BASIS does not offer golf as a sport and they are not a part of the Arizona Interscholastic Association, so Hecht was not able to play high school golf. He earned his scholarship solely on his performances in junior golf tournaments. This is not unusual, as most college sports look more towards club and tournament play than varsity competition, but it showed some discrepancies in how high school sports operate in the state of Arizona.
Students enrolled in independent charter schools cannot compete in AIA events unless the school joins the AIA. Most charter schools do not pay the fees to compete at the AIA level and their athletes are unable to compete in AIA events. Hecht and his family looked into trying to compete in varsity golf, but to do so he would had to have transferred to an AIA school. In fact, Hecht gave a lot of consideration to enrolling at Canyon Del Oro, but in the end did not want to leave the academics and familiarity of BASIS, a school he has attended for most of his academic career.
“That was one of the hardest decisions, if not the hardest decision, I have had to make in my high school career,” Hecht said. “That was one of my dreams, to play on a high school golf team. I had friends there, but I did not want to compromise the education I was getting at BASIS.”

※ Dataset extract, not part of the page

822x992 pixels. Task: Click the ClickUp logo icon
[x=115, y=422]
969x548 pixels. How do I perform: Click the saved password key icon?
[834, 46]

Oddly enough, had Hecht been home schooled or enrolled in an on-line or alternative school within a public school district, he could have competed in AIA athletics. Since he attends a school that has the option of joining the AIA but has chosen not to do so, he does not have those same choices.
While it worked out for him, Hecht feels this puts many charter school students at a disadvantage, especially those who cannot afford to play for top club travel programs or afford to compete in tournaments, many of which are out of town or even out of state.
“I was able to make it through BASIS and have an athletic career in college,” Hecht said. “Just because I am able to do that, does not mean others will be able to do that.”
Most college sports, save for football, recruit more based upon travel team and tournament play, but having some solid high school performances can open doors with schools.
Hecht first started golfing when he was five years old as a way to bond with his father, but it wasn’t until a few years later that he started to compete. Hecht played club basketball as well, but when he turned 14 he wanted to “aggressively pursue” one of the two sports, and felt golf was his better opportunity to compete at a high level.
In 2014 he realized he might be able to golf at the college level when he finished second at the 2014 Tucson City Men’s Amateur.
Over the past year and a half he began the recruiting process. He started out by contacting college golf programs and when there was mutual interest he began taking unofficial visits to college campuses. He took more than 10 visits, but it was William and Mary that caught his eye. He loved the campus, he loved the academics and the golf program. The school also happened to be his father’s alma mater and the school his older sister attends.
“When most people hear that they assume that is why I chose the school, but it really was a coincidence,” Hecht said.
The school checked off all the boxes for what Hecht was looking for in a school and a golf program.
“William and Mary caught my eye,” Hecht said. “It is one of the best academic schools in the country where I can still play Division I golf, that is something I really strove for. There are not many programs that you can look at that are high up academically and athletically.”
In addition to his standout golf career, Hecht has gotten it done in the classroom. He was named to the 2016 FCWT All-Academic team and the 2016 Optimist Hugh Cranford All-Scholastic Team as well as being a National AP Scholar and a member of the National Honor Society.